Dataset content.

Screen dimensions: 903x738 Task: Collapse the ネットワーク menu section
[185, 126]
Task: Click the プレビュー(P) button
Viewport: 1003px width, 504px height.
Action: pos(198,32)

==

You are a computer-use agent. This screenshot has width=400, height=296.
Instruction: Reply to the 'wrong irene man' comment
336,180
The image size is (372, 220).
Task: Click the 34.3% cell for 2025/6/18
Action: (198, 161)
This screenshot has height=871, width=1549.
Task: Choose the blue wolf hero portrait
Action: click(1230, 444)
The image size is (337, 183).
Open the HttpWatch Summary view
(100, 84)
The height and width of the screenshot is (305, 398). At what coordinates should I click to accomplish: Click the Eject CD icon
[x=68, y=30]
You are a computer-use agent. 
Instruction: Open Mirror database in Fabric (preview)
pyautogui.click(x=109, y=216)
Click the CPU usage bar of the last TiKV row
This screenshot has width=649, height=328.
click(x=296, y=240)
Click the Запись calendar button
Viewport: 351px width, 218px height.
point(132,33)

Directions. Read the lines above. Gather those in which the string "agent" is found.

Result below.
You are a computer-use agent. This screenshot has width=400, height=296.
You are a computer-use agent. 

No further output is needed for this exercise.